··· The records ···

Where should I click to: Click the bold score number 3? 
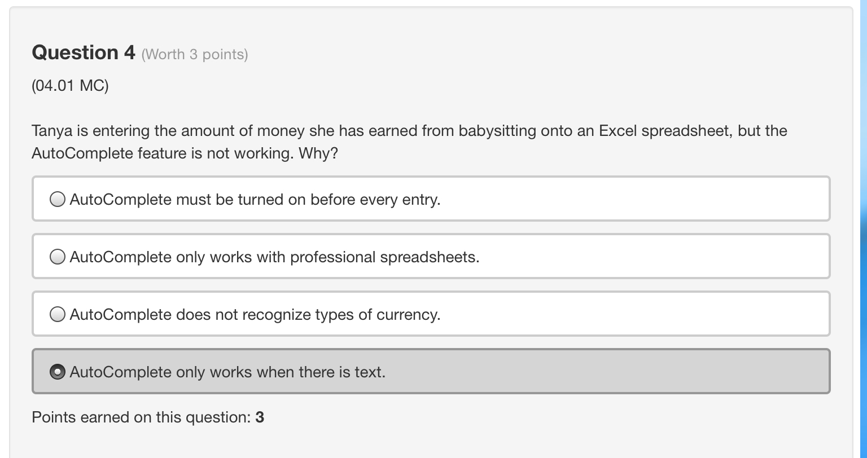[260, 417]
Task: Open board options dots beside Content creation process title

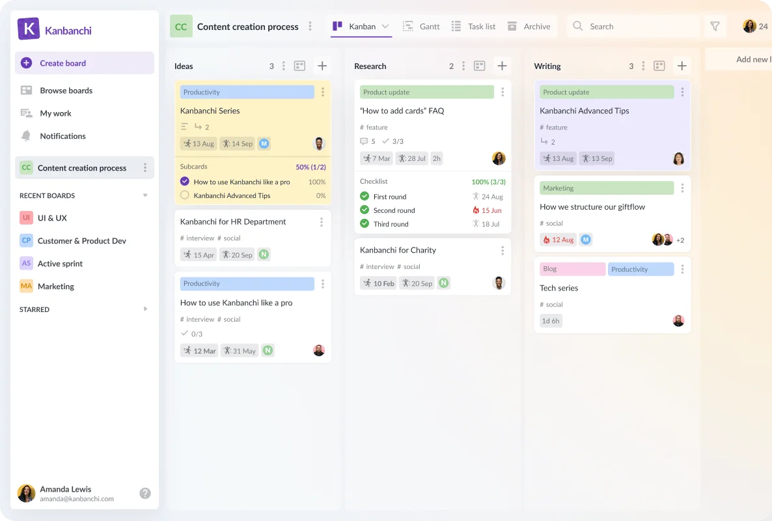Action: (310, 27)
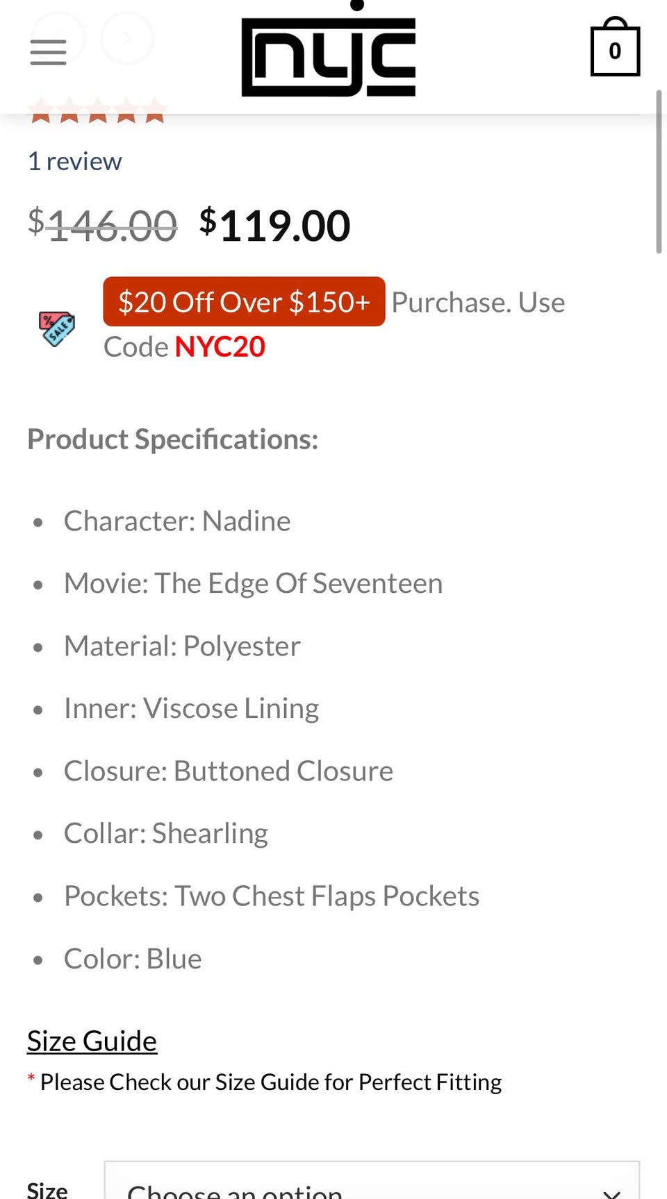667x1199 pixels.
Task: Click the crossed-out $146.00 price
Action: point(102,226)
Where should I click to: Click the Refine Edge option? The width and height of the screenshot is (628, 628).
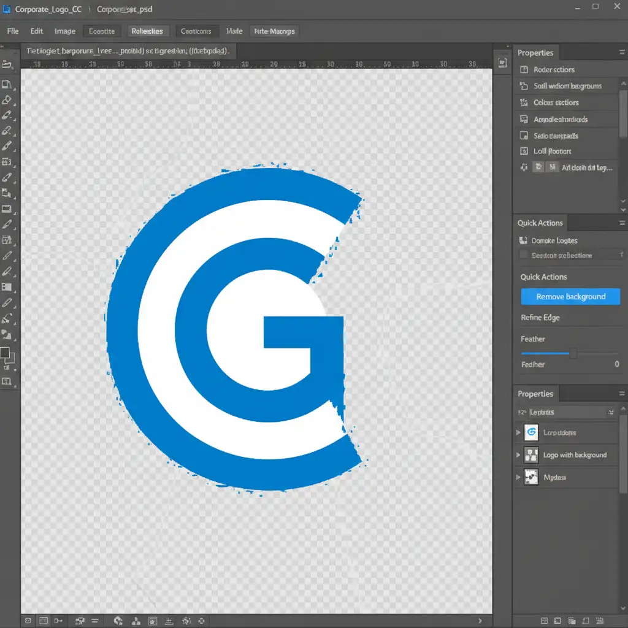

···

# [What is required]
None of the images should be copied, but every entry must be given again exactly.

# [Exercise answer]
Where should I click to: Click the bold score number 3? 
[260, 417]
Task: Open board options dots beside Content creation process title

Action: (310, 27)
667x1199 pixels.
Task: Click the crossed-out $146.00 price
Action: point(102,226)
Where should I click to: Click the Refine Edge option? The width and height of the screenshot is (628, 628).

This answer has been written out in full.